Жан-Пьер издал вопль боли и ужаса. Второй солдат ударил тяжелым сапогом в пах. Боль была парализующей, и Жан-Пьер упал на колени, зная, что настала самая ужасная минута в его жизни. Двое солдат, подняв его, удерживали в стоячем положении, ухватив за руки, а тем временем в комнату вошел офицер. Сквозь дымку слез Жан-Пьер разглядел невысокого плотного молодого мужчину со странно деформированным лицом, половина лица у него была отечная, какого-то красноватого оттенка, как будто застыла в усмешке. Рукой, одетой в перчатку, он сжимал тяжелую дубинку.

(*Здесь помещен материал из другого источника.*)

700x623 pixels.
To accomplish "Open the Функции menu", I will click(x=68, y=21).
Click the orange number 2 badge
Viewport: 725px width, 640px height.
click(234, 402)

В течение следующих пяти минут двое солдат крепко держали извивающееся, содрогающееся тело Жан-Пьера, а офицер ударял деревянной дубинкой раз за разом по лицу, плечам, коленям, лодыжкам, в живот и в пах – самое ужасное, в пах. Каждый удар наносился прицельно, жестоко, а между ударами делались паузы, чтобы боль от удара успела утихнуть настолько, чтобы Жан-Пьер на секунду ужаснулся в ожидании следующего удара. Каждый удар заставлял его орать от боли, а каждая пауза – орать от ужаса перед следующим ударом. Наконец настала более длительная пауза, и Жан-Пьер начал бормотать, не будучи уверен, что они понимают его:
– О, пожалуйста, не бейте, пожалуйста, больше не бейте, сэр, я сделаю все, что вы хотите, только, пожалуйста, не бейте, нет, не бейте.
– Довольно, – сказал чей-то голос по-французски.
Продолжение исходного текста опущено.